Faith Statements

On Fresh Air, Terri Gross recently interviewed Michael Farris of Patrick Henry College. PHC make each of their faculty sign a faith statement. I don’t have a lot of problem with that faith statement in general. I do wish they would add “inerrant in all its teaching.” No one does, though. I just have a problem with faith statements in general. I was unable to volunteer with Prison Fellowship in MS because I couldn’t sign one, over the inerrancy issue.

I believe the Bible is the only infallible guide to faith and life, and I believe it is inerrant in all it teaches. However, I can’t accept that the mustard seed is the smallest seed, for example, because others have been found since that are smaller. Does it change Jesus’s teaching? Not one bit. Inerrancy isn’t a very useful word. Of course God is right, but do I understand his meaning?

Likewise they focus exclusively on only one of the four established doctrines of the Atonement, substitutionary. I agree with that view, but I don’t think it’s all there is too it. It was much to wonderful to be contained by that vessel alone. I would need a faith statement that developed Atonement more fully.

In general, I think faith statements are problematic for several reasons. First, those without integrity and those who view them as just a hoop to jump through or a formality or expediency would sign one any way to get the job, regardless of whether or not they even bothered to read it. It wouldn’t even slow down someone who wanted the job to subvert the institution. The only people who might not sign one are principled people who disagree in some small way with something not essential. These might be the very people one needs to be hiring, especially at an institution of higher learning.

I do think Christian organizations, institutions and churches need to ensure that sound doctrine and Biblical principles are upheld and maintained, but creedal orthodoxy should be sufficient. Making the holes in the sieve too small is reactionary, and this is my second problem with faith statements. They are often a reaction to societies which no longer reflect their once Christian roots, and I think we can’t be reactionary.

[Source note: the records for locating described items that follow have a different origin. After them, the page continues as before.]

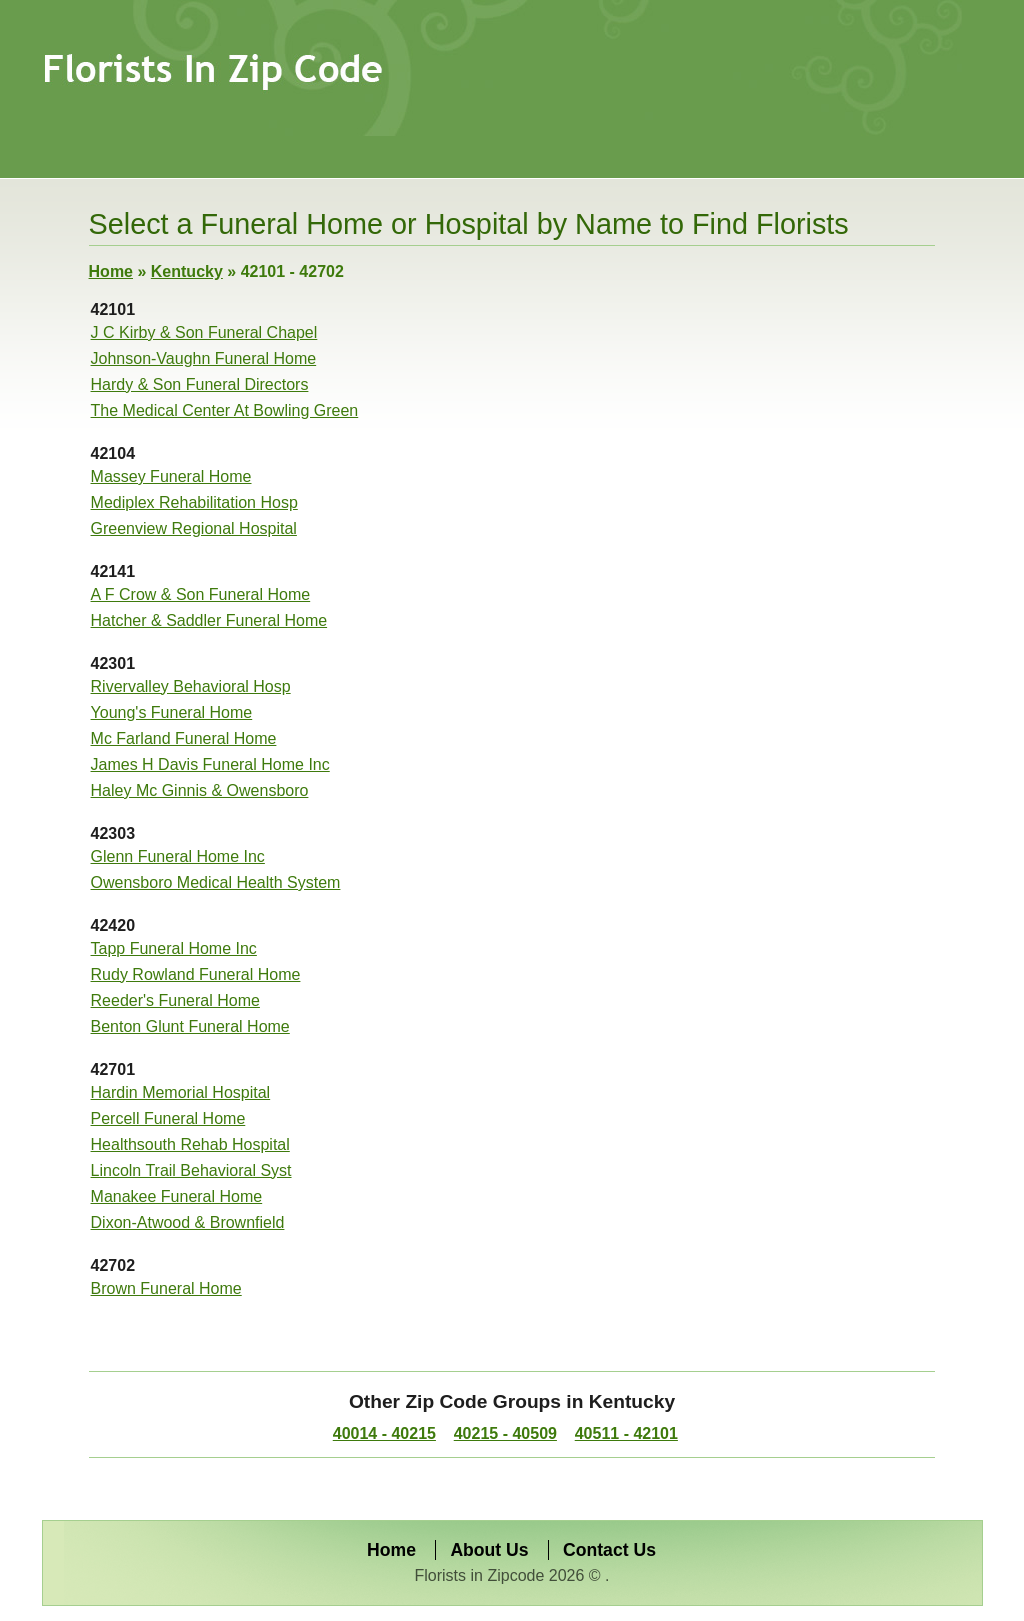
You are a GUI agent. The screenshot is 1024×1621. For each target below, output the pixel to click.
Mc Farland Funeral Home (184, 738)
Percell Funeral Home (168, 1118)
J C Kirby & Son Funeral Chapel (204, 332)
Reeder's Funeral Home (175, 1000)
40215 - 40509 (505, 1433)
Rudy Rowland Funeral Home (196, 974)
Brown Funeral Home (166, 1288)
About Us (489, 1550)
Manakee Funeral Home (177, 1196)
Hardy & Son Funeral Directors (200, 384)
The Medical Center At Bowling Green (225, 410)
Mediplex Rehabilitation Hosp (194, 502)
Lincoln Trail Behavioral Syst (191, 1170)
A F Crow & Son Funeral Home (201, 594)
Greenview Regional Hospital (194, 528)
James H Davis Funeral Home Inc (210, 764)
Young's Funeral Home (172, 712)
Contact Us (609, 1550)
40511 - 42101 (626, 1433)
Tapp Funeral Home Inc (174, 948)
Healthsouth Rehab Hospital (190, 1144)
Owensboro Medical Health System (216, 882)
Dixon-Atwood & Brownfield (188, 1222)
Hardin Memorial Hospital (181, 1092)
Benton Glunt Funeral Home (190, 1026)
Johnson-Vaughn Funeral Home (204, 358)
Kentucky (187, 271)
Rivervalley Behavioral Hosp (191, 686)
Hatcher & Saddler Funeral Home (209, 620)
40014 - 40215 (384, 1433)
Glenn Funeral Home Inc (178, 856)
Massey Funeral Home (171, 476)
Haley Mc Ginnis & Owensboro (200, 790)
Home (111, 271)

The first century church was founded in a hostile environment, amongst people who had just had Jesus killed and who were not receptive to His teachings, teachings which both the Jewish and Roman governments feared were subversive. God never promised us a Christian government or a moral society. If we are defined in reaction to what’s not Christian we are being defined by the world and not by our mission in it. Our commission is not to create Heaven on earth.

You can’t close Pandora’s Box, and if the 21st Century church is to survive we have to learn how to live amidst radically different worldviews and with less sure foundations. I don’t mean the Church’s One Foundation, that never changes; rather, I am talking about the philosophical and historical foundations that have been used to secure Christianity’s primacy in the West.

In his essay “The Uncertainty of Science,” Feynman writes about how uncertainty and doubt are essential to science. I think it is as true for religion. One has to be willing to extrapolate into the unknown. He writes that “to solve any problem that has never been solved before, you have to leave the door to the unknown ajar. You have to admit the possibility that you do not have it exactly right.” This is my point about inerrancy. God has it exactly right, but do I? John Robinson, Puritan minister and pastor to the Pilgrim Fathers, said “the Lord had more truth and light yet to breake forth out of his holy Word” and I agree.

The freedoms that Patrick Henry College want to preserve include the freedom to doubt, which is essential in the process of “faith seeking understanding,” as Anselm put it, and to education. Faith statements that are too precise and inflexible, that go way beyond the clear, agreed upon core truths essential to Christianity (triune nature of God, bodily resurrection of Christ, need for Atonement, etc), and that don’t allow for Christians of good will to disagree are not productive, in my opinion.

I can’t help but wonder which comes first at PHC, a Biblical worldview or fidelity to the American founding? What happens when they conflict? I think the college is probably an excellent one, and I admire and share many of their goals, and it’s excellent that such a first rate center of learning was created specifically for home schooled Christian children, but I doubt I could sign their faith statement.